◆ Set task ◆
Please return the data exactly, starting with the line that contains "How do I perform: Show 共31条回复 under 旧愿停尸处?" and going on through the line that contains "Looking at the screenshot, I should 91,371.", with both of those lines included and nothing else.

◆ Material supplied ◆
——————————
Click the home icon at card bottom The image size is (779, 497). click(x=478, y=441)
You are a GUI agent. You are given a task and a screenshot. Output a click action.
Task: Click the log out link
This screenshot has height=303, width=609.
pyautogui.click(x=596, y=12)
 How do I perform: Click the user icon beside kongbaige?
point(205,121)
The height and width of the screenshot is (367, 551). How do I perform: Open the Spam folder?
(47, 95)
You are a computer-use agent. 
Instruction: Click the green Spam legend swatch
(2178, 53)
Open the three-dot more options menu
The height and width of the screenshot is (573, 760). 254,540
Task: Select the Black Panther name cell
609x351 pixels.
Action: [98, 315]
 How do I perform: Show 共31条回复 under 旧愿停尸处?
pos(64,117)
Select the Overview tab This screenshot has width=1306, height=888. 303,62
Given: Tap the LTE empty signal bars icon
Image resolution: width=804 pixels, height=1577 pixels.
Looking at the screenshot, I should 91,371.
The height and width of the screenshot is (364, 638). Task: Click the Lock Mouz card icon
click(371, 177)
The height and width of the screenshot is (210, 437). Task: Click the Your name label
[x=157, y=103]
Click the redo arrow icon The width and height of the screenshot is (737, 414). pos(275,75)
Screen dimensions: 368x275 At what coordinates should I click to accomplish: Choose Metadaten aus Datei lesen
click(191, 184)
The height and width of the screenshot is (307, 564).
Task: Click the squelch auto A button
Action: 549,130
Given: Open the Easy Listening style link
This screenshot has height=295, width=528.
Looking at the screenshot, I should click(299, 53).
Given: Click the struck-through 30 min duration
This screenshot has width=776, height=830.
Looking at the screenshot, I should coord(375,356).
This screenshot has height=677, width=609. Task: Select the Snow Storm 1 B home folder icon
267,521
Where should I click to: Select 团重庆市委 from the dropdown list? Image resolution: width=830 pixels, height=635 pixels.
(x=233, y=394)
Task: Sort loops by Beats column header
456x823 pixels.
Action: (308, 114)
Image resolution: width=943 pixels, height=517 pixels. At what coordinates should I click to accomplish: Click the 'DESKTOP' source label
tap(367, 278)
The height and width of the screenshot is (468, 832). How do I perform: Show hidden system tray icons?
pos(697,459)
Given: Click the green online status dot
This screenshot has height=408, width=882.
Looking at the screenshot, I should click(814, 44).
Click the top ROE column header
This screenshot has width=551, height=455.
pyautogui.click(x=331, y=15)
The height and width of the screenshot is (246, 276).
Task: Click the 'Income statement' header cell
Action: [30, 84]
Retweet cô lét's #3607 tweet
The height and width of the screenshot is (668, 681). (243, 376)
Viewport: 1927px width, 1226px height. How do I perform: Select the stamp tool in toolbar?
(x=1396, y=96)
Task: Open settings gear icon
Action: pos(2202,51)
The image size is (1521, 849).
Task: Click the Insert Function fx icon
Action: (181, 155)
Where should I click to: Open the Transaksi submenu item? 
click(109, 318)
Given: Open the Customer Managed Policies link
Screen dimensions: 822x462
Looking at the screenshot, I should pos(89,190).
——————————
◆ Task output ◆
 How do I perform: Show 共31条回复 under 旧愿停尸处?
pos(64,117)
Select the Overview tab This screenshot has width=1306, height=888. 303,62
Given: Tap the LTE empty signal bars icon
Image resolution: width=804 pixels, height=1577 pixels.
Looking at the screenshot, I should 91,371.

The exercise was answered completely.